Abstract

Achieving autonomous and safe berthing can reflect the intelligence level of unmanned ships, which is also an important manifestation to ensure the safe navigation of ships. As high-precision sensors, LiDAR (Light Detection and Ranging) and MMW Radar (millimeter wave radar) can provide environmental data for berthing. However, the use of one of them has certain shortcomings, and the fusion of the data from both sensors can provide more accurate and ample berthing information.

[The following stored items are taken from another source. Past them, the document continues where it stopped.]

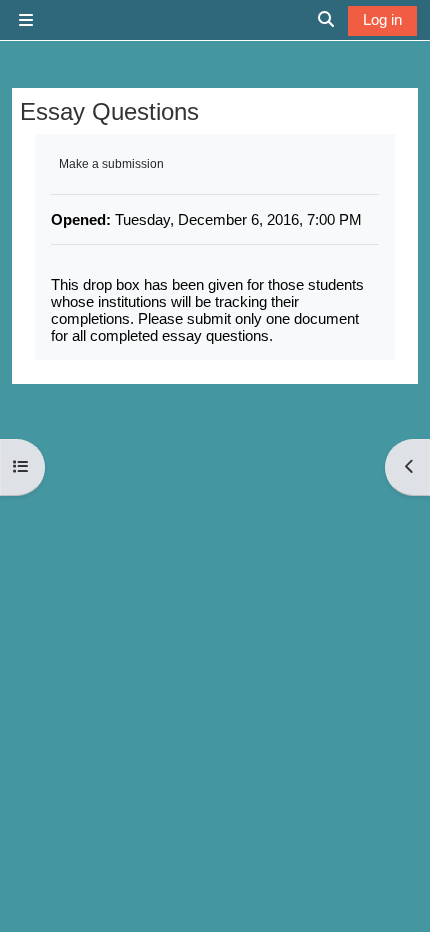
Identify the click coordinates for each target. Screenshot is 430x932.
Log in (382, 19)
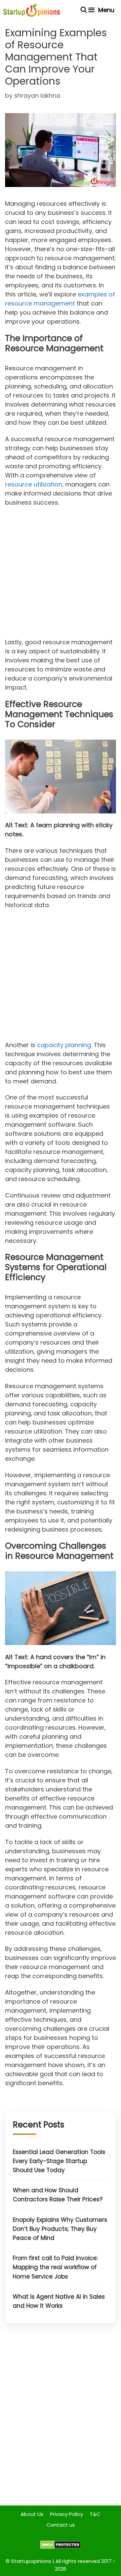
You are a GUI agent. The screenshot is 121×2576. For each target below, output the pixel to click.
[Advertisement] (60, 574)
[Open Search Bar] (84, 10)
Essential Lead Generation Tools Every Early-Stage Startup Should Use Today (59, 2161)
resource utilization (33, 484)
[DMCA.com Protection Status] (60, 2546)
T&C (95, 2514)
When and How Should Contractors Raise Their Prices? (58, 2194)
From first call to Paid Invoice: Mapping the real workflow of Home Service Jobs (55, 2267)
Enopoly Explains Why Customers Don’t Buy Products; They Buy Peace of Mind (60, 2229)
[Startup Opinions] (31, 10)
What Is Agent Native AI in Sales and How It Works (59, 2301)
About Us (32, 2514)
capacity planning (64, 1045)
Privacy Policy (66, 2514)
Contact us (60, 2524)
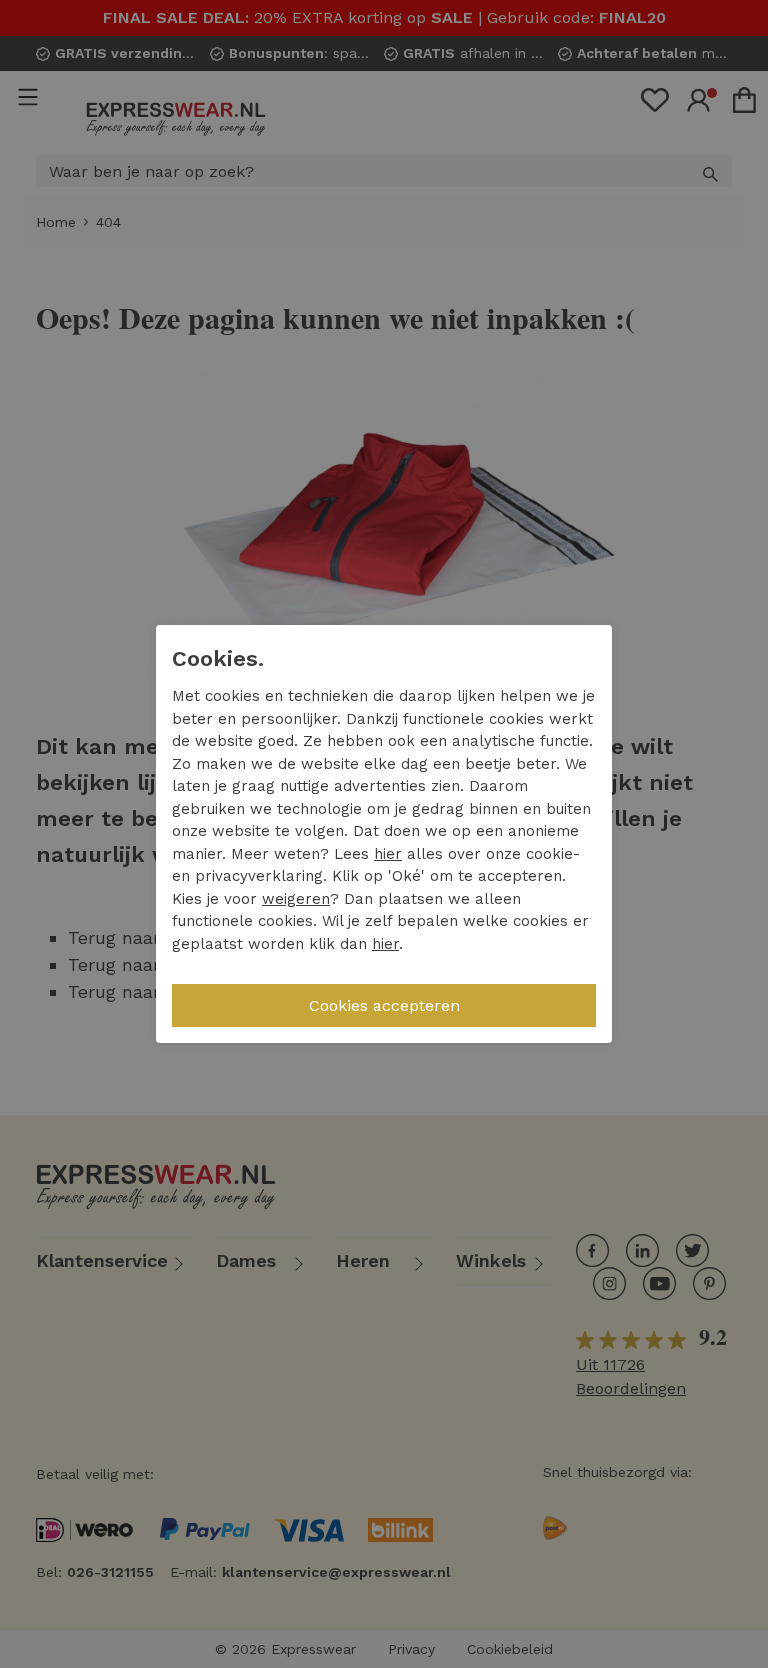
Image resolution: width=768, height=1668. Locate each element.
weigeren (296, 899)
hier (388, 854)
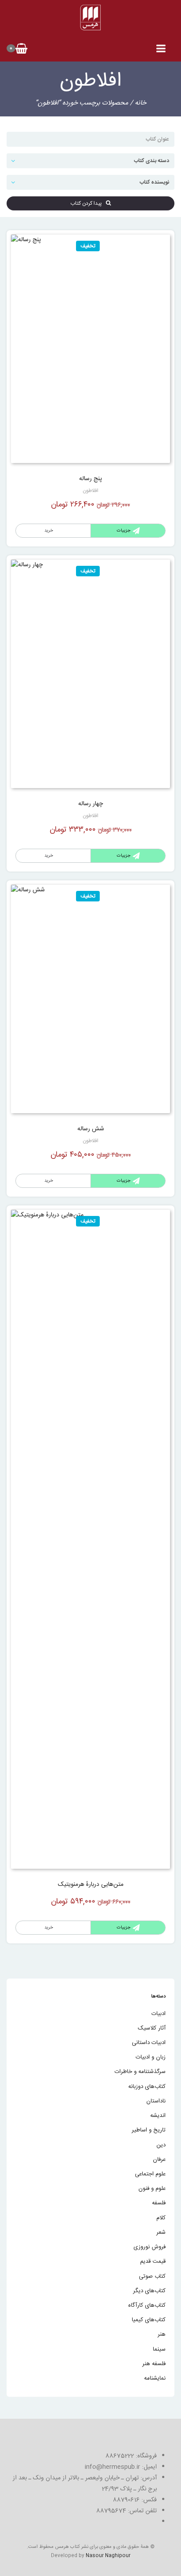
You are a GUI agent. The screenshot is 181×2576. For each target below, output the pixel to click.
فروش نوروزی (150, 2247)
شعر (161, 2232)
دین (161, 2145)
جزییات (123, 530)
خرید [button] (48, 855)
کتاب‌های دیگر (149, 2291)
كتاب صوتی (152, 2276)
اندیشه (158, 2115)
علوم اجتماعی (150, 2174)
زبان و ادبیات (151, 2057)
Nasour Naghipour (108, 2556)
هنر (162, 2334)
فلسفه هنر (154, 2364)
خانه (140, 103)
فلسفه (159, 2203)
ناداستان (156, 2101)
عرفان (159, 2159)
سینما (159, 2349)
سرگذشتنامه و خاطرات (140, 2072)
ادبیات (159, 2014)
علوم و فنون (152, 2188)
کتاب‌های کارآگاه (147, 2305)
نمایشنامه (155, 2378)
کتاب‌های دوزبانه (147, 2086)
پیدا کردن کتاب (88, 203)
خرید (48, 530)
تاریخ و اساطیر (149, 2130)
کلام (161, 2218)
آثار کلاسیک (152, 2028)
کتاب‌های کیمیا (149, 2320)
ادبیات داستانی (149, 2043)
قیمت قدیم (153, 2261)
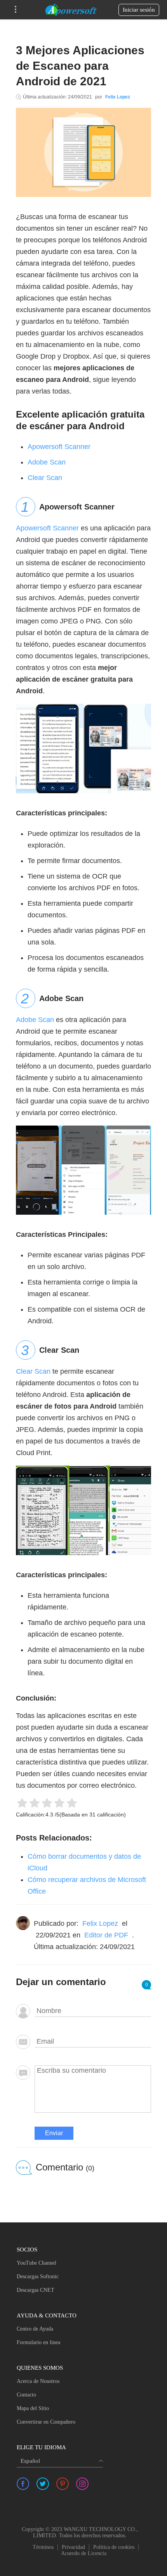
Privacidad (73, 2547)
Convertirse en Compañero (46, 2422)
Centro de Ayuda (35, 2329)
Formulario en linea (38, 2342)
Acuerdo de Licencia (83, 2553)
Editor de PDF (106, 1935)
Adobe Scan (47, 462)
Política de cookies (113, 2547)
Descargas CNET (35, 2290)
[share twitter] (43, 2484)
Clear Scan (45, 478)
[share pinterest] (62, 2484)
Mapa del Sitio (33, 2408)
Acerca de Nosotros (38, 2381)
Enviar (54, 2133)
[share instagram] (82, 2484)
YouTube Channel (36, 2263)
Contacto (26, 2395)
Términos (43, 2547)
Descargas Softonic (38, 2276)
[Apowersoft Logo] (71, 10)
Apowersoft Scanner (59, 447)
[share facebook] (23, 2484)
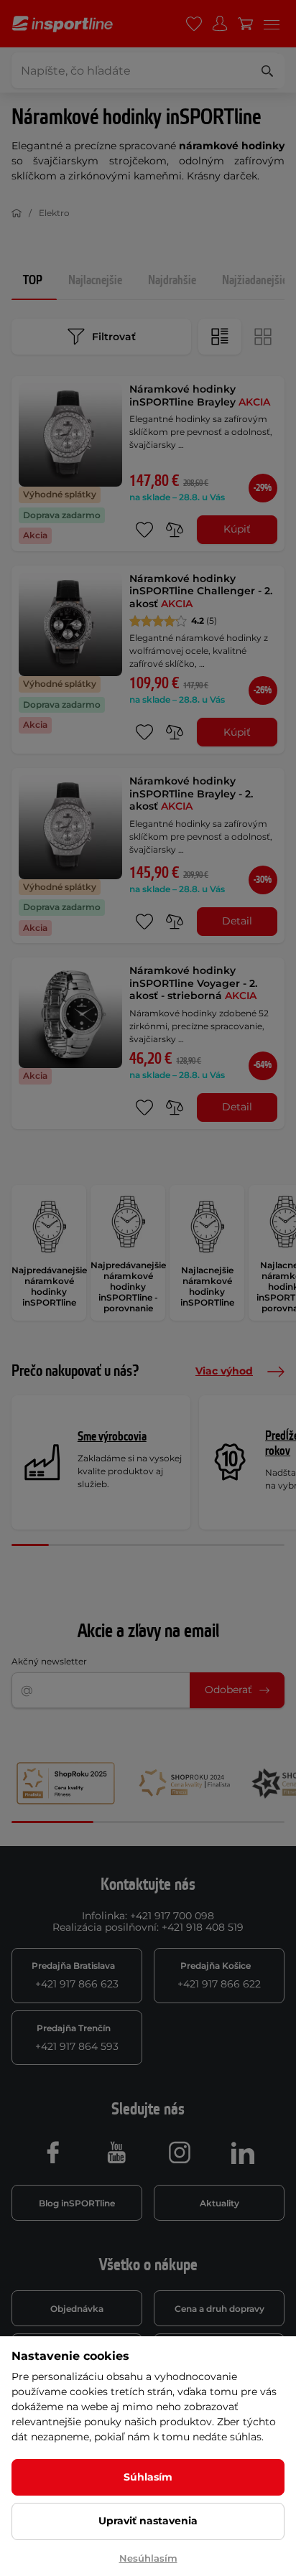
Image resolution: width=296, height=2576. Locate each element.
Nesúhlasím (148, 2558)
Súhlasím (148, 2476)
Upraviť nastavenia (148, 2520)
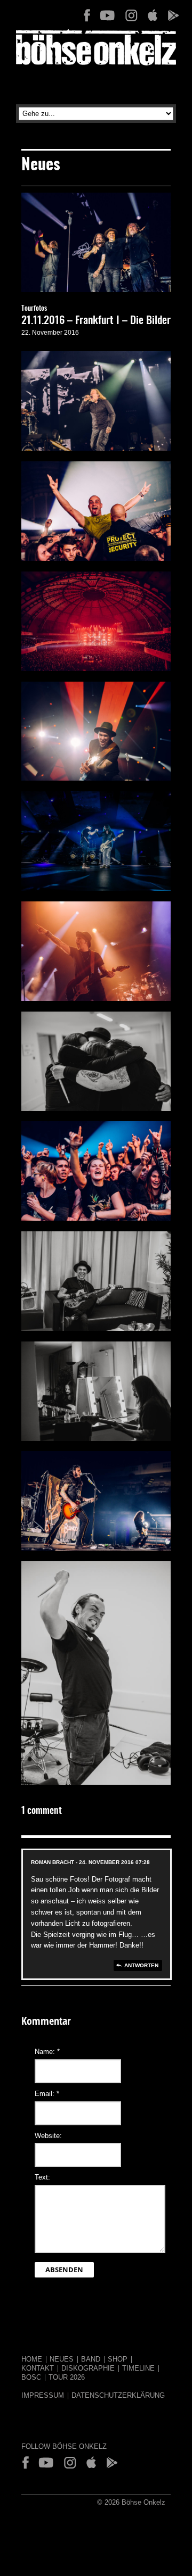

Therefore, a novel data fusing method is proposed for assisting berthing. This method combines multi-solid-state LiDAR point cloud and MMW Radar data to obtain berthing parameters. Firstly, the collected data are pre-processed according to the characteristics of asynchronous sensors separately, and then the berthing parameters under the two sensors are obtained by the relative spatial position between the ship and the berth; In addition, the data-level fusion of multiple LiDARs point cloud is achieved by the point cloud registration-based 3D-NDT (Normal Distributions Transform) algorithm, and the decision-level fusion of berthing parameters acquired from the multi-LiDAR point cloud and MMW Radar data is performed by the weighted data fusion algorithm. Two sensors were used as perceptual devices to effectively monitor the berthing process of the experimental Ro-Ro ship at Pikou Port. The results demonstrate that the proposed method can make the data of the two sensors complement each other and effectively estimate model-free berthing parameters, which is important to assist in achieving efficient and safe berthing of ships.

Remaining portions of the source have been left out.